WHAT YOU NEED TO DO:
Of the entries that follow, how many lines hold the string "computer"? Write the number and nothing more.

GIVEN DATA:
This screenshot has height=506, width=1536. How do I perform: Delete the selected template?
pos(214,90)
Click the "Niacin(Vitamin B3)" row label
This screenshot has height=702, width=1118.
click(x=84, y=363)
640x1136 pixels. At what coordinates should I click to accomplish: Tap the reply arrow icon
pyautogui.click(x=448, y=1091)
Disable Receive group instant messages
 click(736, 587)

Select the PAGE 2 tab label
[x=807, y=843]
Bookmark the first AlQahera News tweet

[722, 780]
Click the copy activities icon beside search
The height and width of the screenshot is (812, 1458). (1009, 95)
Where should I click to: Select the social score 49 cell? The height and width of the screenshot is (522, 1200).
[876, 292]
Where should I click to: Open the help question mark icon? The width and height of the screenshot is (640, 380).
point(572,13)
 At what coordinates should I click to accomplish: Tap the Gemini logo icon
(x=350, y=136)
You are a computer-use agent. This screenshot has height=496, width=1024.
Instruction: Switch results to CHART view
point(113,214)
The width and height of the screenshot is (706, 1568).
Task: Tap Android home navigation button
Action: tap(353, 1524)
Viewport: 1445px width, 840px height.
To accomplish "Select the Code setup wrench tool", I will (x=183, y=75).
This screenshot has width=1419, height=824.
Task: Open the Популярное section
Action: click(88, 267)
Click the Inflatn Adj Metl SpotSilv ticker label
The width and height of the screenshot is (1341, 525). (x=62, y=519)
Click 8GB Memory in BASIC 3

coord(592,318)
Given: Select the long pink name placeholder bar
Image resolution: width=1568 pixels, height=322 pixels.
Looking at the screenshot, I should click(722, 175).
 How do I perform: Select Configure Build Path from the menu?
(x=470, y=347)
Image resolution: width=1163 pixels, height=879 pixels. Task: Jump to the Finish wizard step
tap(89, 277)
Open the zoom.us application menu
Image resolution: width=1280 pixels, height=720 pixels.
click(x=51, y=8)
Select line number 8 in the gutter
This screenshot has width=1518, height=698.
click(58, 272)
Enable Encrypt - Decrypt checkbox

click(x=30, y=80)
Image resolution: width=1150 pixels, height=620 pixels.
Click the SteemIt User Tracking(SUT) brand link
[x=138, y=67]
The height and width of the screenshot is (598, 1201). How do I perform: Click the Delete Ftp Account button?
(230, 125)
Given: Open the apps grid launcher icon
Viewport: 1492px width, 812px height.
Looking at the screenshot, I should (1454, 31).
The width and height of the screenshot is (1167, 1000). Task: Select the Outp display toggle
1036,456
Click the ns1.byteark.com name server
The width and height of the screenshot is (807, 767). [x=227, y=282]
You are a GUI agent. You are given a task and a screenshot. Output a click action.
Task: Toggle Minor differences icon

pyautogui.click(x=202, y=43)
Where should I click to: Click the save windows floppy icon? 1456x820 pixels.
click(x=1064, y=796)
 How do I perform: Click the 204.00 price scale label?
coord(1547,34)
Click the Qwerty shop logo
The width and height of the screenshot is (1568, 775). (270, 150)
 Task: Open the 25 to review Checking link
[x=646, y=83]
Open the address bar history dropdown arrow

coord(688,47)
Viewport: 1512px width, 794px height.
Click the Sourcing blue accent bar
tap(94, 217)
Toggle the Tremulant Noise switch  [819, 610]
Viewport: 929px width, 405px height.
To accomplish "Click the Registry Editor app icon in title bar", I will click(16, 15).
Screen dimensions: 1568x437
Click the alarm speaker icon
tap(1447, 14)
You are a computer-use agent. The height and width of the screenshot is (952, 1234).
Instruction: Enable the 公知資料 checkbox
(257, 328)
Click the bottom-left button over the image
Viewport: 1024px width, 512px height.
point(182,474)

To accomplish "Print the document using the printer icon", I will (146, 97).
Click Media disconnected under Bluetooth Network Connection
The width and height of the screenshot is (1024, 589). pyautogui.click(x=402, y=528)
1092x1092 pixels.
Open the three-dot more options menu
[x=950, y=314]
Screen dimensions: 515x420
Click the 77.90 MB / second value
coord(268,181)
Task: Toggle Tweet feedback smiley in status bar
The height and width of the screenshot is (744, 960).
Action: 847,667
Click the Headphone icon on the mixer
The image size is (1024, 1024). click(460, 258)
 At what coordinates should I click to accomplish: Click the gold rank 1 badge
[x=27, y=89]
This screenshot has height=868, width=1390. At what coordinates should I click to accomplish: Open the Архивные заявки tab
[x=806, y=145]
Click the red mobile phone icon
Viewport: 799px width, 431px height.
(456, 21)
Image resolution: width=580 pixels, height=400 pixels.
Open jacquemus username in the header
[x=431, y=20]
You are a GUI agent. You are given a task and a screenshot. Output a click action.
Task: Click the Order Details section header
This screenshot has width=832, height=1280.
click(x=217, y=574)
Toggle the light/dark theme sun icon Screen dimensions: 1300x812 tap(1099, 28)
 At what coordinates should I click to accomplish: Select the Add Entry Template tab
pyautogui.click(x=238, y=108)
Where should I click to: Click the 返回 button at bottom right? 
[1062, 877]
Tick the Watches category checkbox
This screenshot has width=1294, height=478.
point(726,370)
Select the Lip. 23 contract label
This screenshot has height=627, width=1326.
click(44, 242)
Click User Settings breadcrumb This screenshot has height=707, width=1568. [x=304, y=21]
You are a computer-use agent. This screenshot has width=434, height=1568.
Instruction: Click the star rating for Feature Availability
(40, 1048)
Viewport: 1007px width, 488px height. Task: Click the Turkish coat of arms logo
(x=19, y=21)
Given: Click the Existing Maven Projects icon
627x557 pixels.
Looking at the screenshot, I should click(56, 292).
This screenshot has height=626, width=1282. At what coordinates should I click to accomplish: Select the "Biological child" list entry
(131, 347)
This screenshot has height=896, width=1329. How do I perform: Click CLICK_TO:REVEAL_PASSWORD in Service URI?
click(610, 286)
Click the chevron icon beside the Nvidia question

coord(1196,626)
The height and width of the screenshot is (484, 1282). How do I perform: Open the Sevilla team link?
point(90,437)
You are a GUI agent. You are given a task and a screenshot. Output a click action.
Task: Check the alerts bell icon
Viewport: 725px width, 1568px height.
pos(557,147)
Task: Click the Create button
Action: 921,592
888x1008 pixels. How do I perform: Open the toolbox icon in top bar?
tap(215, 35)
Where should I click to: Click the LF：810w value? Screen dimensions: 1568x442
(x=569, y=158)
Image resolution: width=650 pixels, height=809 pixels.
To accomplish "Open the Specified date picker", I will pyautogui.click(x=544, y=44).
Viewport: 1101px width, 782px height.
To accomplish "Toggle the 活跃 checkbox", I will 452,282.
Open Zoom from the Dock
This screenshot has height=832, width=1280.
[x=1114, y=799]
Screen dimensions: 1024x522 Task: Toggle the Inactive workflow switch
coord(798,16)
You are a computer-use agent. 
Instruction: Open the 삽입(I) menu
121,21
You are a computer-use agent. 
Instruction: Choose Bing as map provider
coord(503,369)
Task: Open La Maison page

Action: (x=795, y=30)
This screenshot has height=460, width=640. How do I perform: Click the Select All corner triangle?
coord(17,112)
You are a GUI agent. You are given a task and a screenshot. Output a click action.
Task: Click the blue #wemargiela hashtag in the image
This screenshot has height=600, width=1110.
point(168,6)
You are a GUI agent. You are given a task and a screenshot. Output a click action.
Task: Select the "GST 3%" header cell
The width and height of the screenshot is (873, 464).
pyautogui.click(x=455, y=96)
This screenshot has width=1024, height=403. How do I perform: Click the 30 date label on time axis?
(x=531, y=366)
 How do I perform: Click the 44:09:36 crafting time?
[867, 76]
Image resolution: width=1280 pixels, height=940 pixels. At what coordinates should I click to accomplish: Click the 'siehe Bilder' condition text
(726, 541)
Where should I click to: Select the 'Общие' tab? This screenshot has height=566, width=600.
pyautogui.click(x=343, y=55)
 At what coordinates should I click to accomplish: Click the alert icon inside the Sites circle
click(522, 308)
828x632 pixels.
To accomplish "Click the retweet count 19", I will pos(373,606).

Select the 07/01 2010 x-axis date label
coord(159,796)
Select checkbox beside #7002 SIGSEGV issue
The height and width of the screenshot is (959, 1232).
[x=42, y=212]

COMPLETED TASK:
5